Aside from this story being an unexpected part two, it is also one of my stories for which people often ask if there will be a sequel. The answer is no. Like The Lab or the Darkness, the whole value of the story is in the ambiguity of its ending. Writing a sequel would only spoil the fun of imagining what you think happens next.


He's been like this for three months.

Mike found him first, standing on the bridge, staring into the water, tracing little ripples with his fingers.

Two hours later, he was still there. And after dinner, still there.

("Donnie?" Mike asked gently. "You hungry?" No answer. They packed up the leftovers, put them in the fridge.)

At the end of the evening, still there. They moved him to the couch, and even their touch didn't call him from his reverie. He walked when propelled, sat when Raph pressed down on his shoulders. The motion of his hands changed, his thumbs twitching as though he were wielding dual remote controls, and they thought he was coming out of it, but he just kept staring blankly at the darkened TVs, didn't respond when they called him.

In the morning, he was still there, silent, motionless, closed off. Leo carried him up to bed.

By the next day, he still hadn't come back to them. (Hadn't eaten. Hadn't drank. "You have to drink!" Mike pleaded, holding up a glass of water in front of his face, but Don wasn't reacting to anything anymore.)

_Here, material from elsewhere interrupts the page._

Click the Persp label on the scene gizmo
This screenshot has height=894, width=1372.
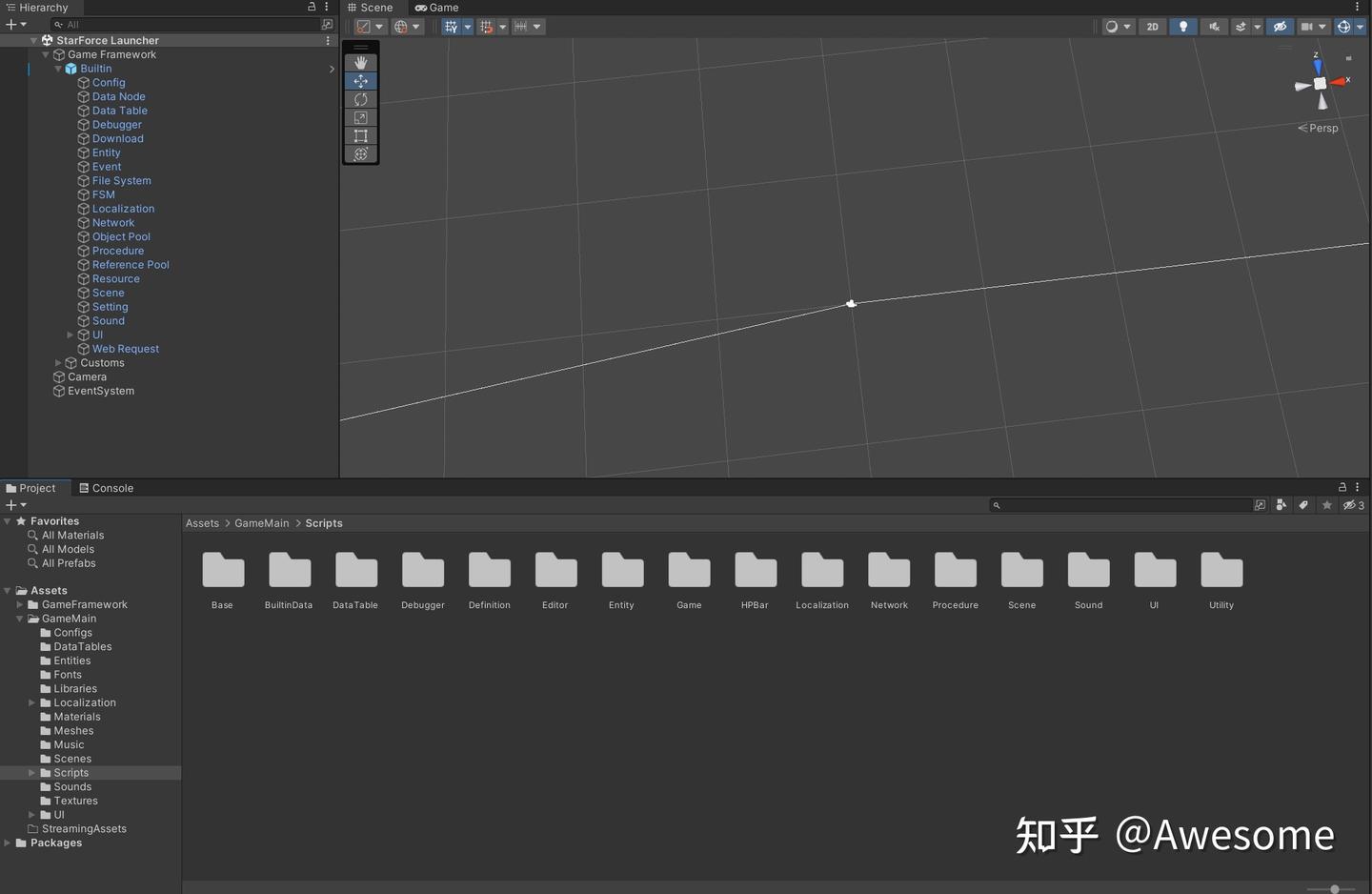tap(1324, 128)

"He'll dehydrate," Mike said, because Don had certainly told them often enough, and after a desperate call to April, they slid an IV needle into the back of his hand.

Shortly after that, he soiled the bed.

That's when they knew it was bad. Donnie could forget to eat and sleep even when he wasn't in one of his trances, but he never, ever failed to make it to the bathroom.

They dug out an old dish they never used, and pressed it into service as a bedpan.

That was three months ago.


Leo weighs the half-empty IV bag in his palm. Another few hours. He lifts the blanket, checks the bedpan, pulls the soft fabric back across Donatello's chest, tucking it close in under the curve of his shell. It's getting harder to keep Donnie warm enough, now that New York is settling into winter. Raph has been futzing with the heating system - he's a competent mechanic, but he just doesn't have Donatello's genius for getting machines to do exactly what he wants them to.

"How much longer?"

Leo doesn't answer.

"Leo."

He startles, realizes he's hearing an actual voice, and not an echo of an argument he's had too many times lately.

("As long as it takes," Leo always replies. (He would wait forever, for his Donatello to return to him.) "How long?" Raph will press him.)

"Please wait a little longer," Leo says mechanically.

(It could be tomorrow. It could be in a year. It could be never. "I don't know," Leo will say softly, when Raph demands answers he can't give.)

Raph moves into his line of sight, gestures to the hollow body in the bed. "He doesn't need you, bro. Me and Mike and Master Splinter – we do. You gotta come back."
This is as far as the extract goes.